The nutty, chewy grains simmered in cinnamon-kissed almond milk, studded with toasted pecans and a snowfall of orange zest, tasted like resolution and hygge in one bowl. Best part? It keeps like a dream in mason jars, so we microwave a portion, drizzle a little maple, and suddenly we're eating a hot, whole-grain breakfast that fuels snow-shoveling, remote-school Zoom marathons, and those optimistic sunrise walks we swear we'll keep up. If your January self-care list includes "eat better" or "stress less," let this creamy, make-ahead farro be your delicious secret weapon.

Why This Recipe Works

  • Meal-Prep Magic: One pot yields five cozy servings—portion into jars, refrigerate or freeze, and breakfast is 60 seconds away.
  • Nutrient Dense: Farro packs 6 g fiber + 7 g protein per serving, while mixed nuts contribute healthy fats and vitamin E.
  • Infinitely Customizable: Swap nuts, fruits, or spices to suit what lurks in your pantry—no two bowls need taste the same.
  • One-Pot Convenience: Stove, Instant Pot, or slow cooker—pick your appliance and dirty just one vessel.
  • Budget Friendly: Whole-grain farro costs pennies compared to boutique muesli; nuts go further when they're chopped and toasted.
  • Winter Blues Cure: Warm spices like cardamom and clove make dark mornings feel like a hug from the inside out.

Ingredients You'll Need

Ingredients

Great farro starts with sourcing. Look for pearled farro (sometimes labeled "quick-cooking") if you're rushed; semi-pearled retains more nutrients while still cooking in under 25 minutes. Whole farro needs overnight soaking—doable, but January patience is thin. Store farro in a tightly sealed jar away from light; the oils in the bran can go rancid after six months.

Almond milk keeps the porridge vegan and subtly sweet. Choose unsweetened, as you'll control the sugar later. In a pinch, oat or cashew milk works, but skip rice milk—it's too thin. Prefer dairy? Half milk, half water yields a luxurious texture without heaviness.

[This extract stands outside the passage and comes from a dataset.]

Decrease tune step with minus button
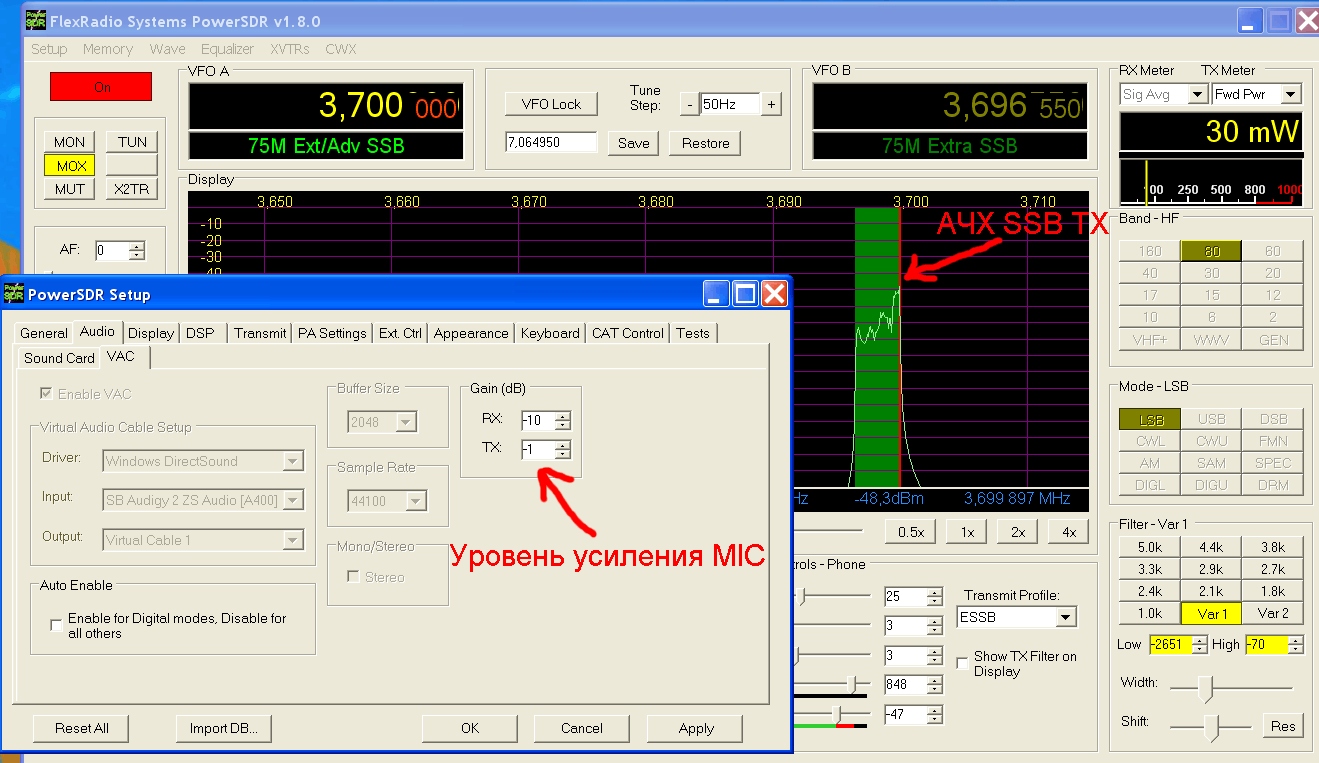Image resolution: width=1319 pixels, height=763 pixels. (689, 104)
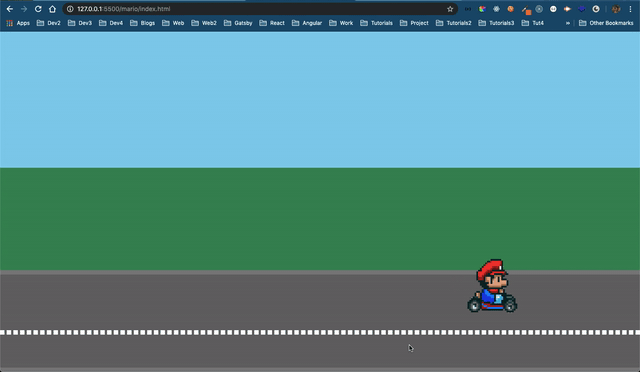
Task: Open the Gatsby bookmarks folder
Action: point(238,23)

For nuts, raid your holiday surplus. Pecans lend buttery sweetness, walnuts add omega-3s, and hazelnuts toast to fragrant perfection. Buy raw, then toast yourself: 8 minutes at 325°F unlocks flavor you didn't know existed. Chop after toasting; you'll waste less and avoid scorching small pieces.

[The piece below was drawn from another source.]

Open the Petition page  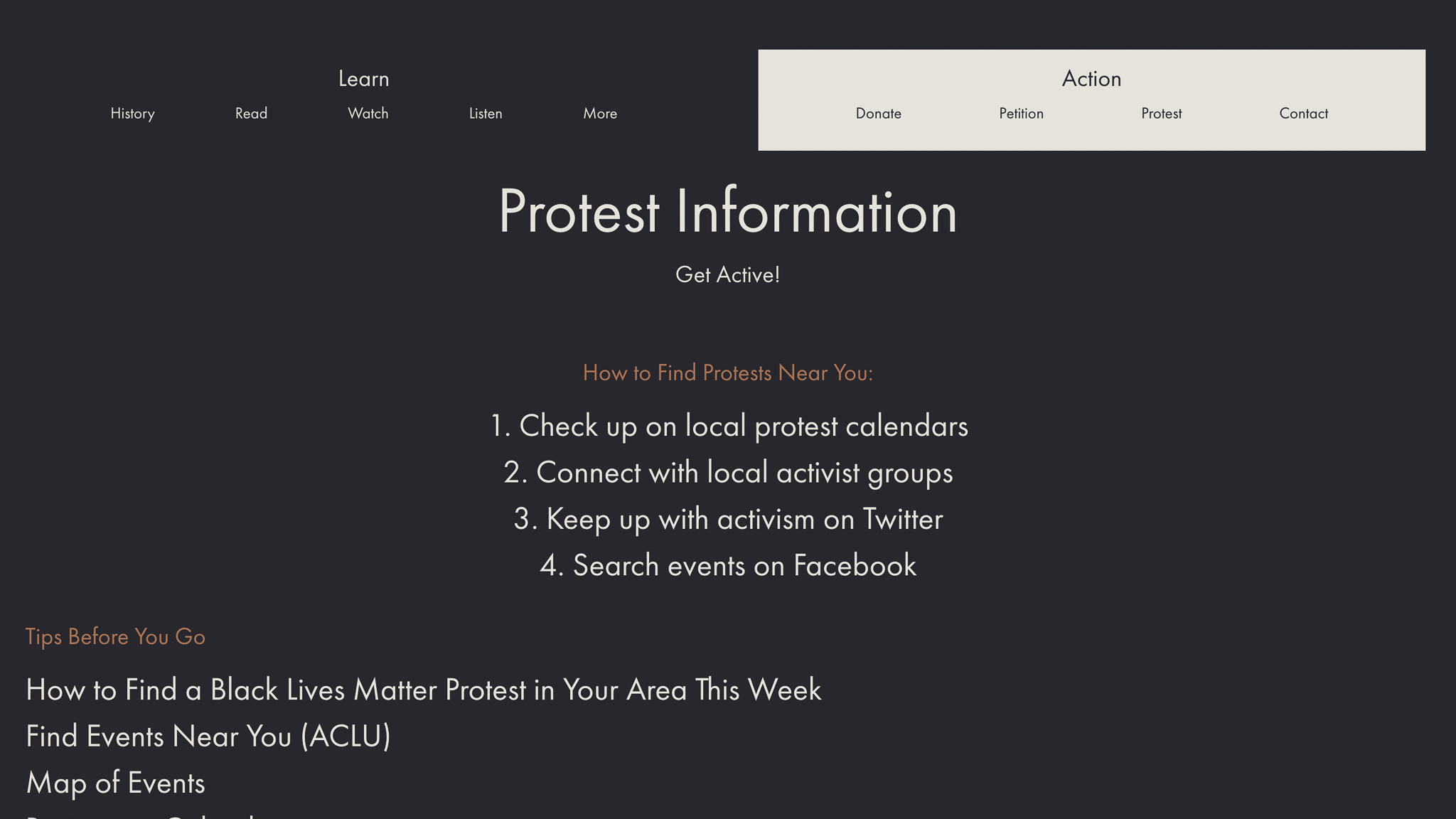point(1021,114)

Orange zest is non-negotiable. The essential oils brighten earthy farro and complement every nut in the jar. Buy organic if you can; conventional citrus often carries wax coatings you'll taste.

Finally, maple syrup is my January sweetener of choice—local if you're in the Northeast, grade A dark for robust flavor. Honey works but will dominate. Coconut sugar adds caramel depth if you need a lower-glycemic option.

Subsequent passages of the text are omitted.